An old tale from Ancient Greece–told from a TSK perspective.

                                                   Meeting at the Zero Point (Gray)

By mid-morning, the heat of another Mediterranean day beats down in full force, and even the keenest of the spectators–leaning against a tree or sun-warmed rock– can find their attention wandering.  But then, pulling themselves back into the moment, they might be quite surprised to see how much progress the tortoise has made, as if the ground covered has been achieved by some unwitnessed burst of speed.

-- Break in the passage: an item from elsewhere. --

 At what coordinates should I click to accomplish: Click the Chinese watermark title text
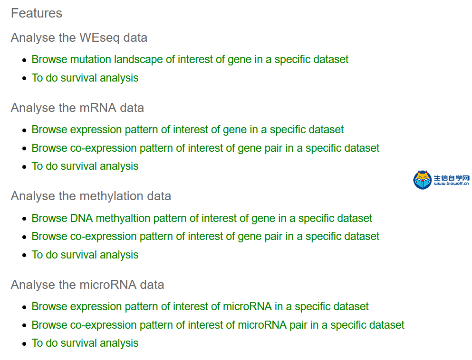[452, 178]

At midday, there is still no sign of Achilles.  It might be supposed that people would have returned home long before this, but instead they keep coming, as latecomers hitch their horses to olive boughs, or swim in through the surf from boats moored further out.  Even those who have broken into their wine bags early, some of whom are now unabashedly asleep, entertain no thought of moving on.  Along the edges of the route, a swelling stream of people cycles in both directions, their interest in the progress of the one contestant never quite eclipsing their lively anticipation for the arrival of the other.

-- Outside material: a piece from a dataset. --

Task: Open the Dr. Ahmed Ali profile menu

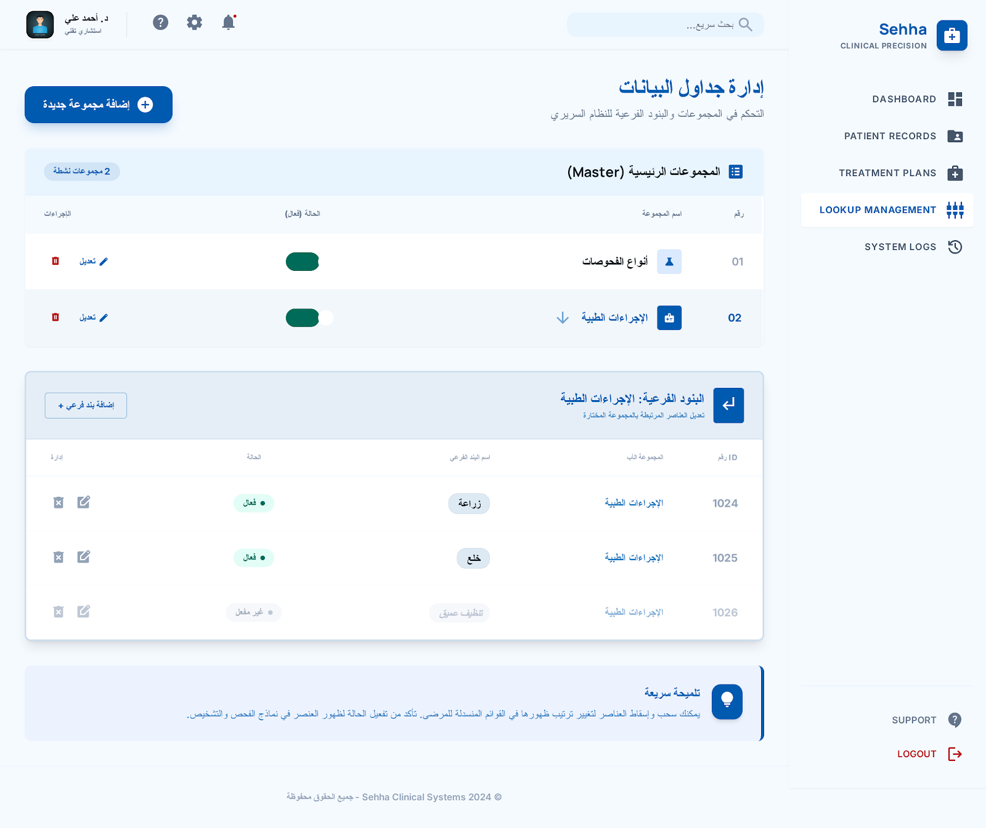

At last, a commotion can be heard at the water’s edge, gradually rising to a roar as more and more people catch sight of Achilles striding up the beach.  Bright and shining he is: Achilles, most comely and fleet of all the Achaeans.  He moves calmly, radiating the quiet grace with which a master archer strings his bow.  He does not loiter nor enter into any kind of conversation.  When he reaches the line of flour that was poured out onto the ground to mark the start, he stands for a moment.  Then he crouches, taut, his eyes not seeing any nearby thing.  All who see him fall silent, and this silence gradually envelopes all living beings within the sphere of hearing.

 

A gasp arises out of the crowd.  Without warning, Achilles has catapulted out of his crouch, and with long, powerful strides is flying over the stony path.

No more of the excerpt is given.